Is this a credible beginning for a hyperpolyglot? A modern person would think, To communicate, one must communicate. To talk meaningfully, one must have explicit lessons in doing so, you might suppose. But Mezzofanti did no role plays, no skits; had no phone app
s; didn’t Skype with his native-speaking tutor. The language lab was an invention two hundred years away. As I later found, hyperpolyglots tend to succeed no matter the type of specific teaching methods. Some are devoted autodidacts; others happily study in classrooms; others learn what they need from other speakers. One can also pinpoint the benefits of the kind of schooling that Mezzofanti did receive. Studying Latin and ancient Greek gave him a good start in Romance-language vocabulary and the structure of Indo-European languages, as well as broad experience with two alphabets. (He’d go on to read and maybe write in a total of six.) And though the educational tradition suffers compared to what we do today, it gave him two important tools for his linguistic enterprise: an accomplished memory and confidence.
Not many advantages came from his broader environment, which wasn’t particularly multilingual.
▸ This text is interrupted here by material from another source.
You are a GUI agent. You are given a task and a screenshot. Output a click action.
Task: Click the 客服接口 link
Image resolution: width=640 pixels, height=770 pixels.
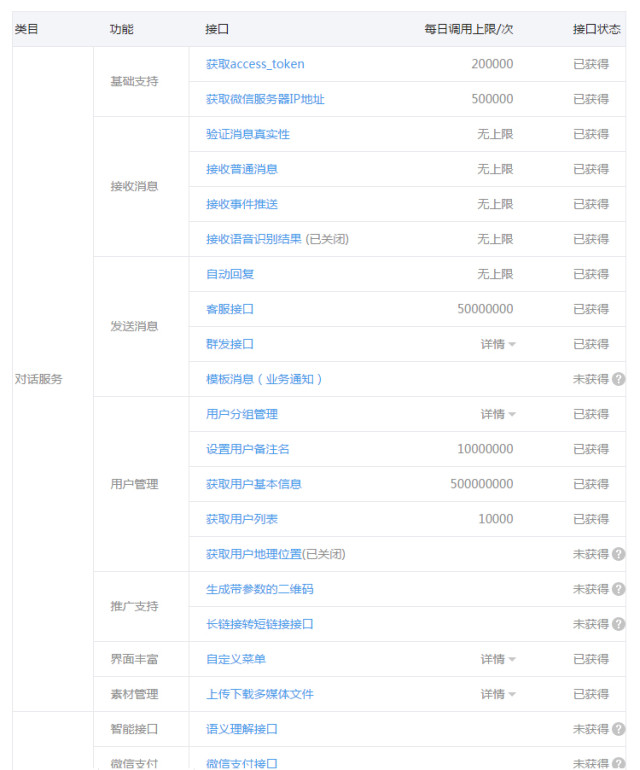(229, 309)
Had he been immersed in a setting with many languages, he might have picked them up, at home and in the streets. Yet Giuseppe didn’t live in a border town or a capital city. His family didn’t migrate; both parents were Bolognese. Giuseppe himself didn’t travel outside of northern Italy until the middle of his life, so he probably never encountered the other Italian languages in the places where they had originated. Had he been able to surmount the mores of his family’s laborer class in order to travel, he might have found that up and down the Italian peninsula, so many different varieties of languages were used that Italy was, as one scholar puts it, “a riot of linguistic variation.” Most people were probably monolingual, speaking only the local dialect. In 1860, when an independent, stable Italian republic was finally established, only 10 percent of the population spoke the prestigious Florentine dialect we now call the Italian language.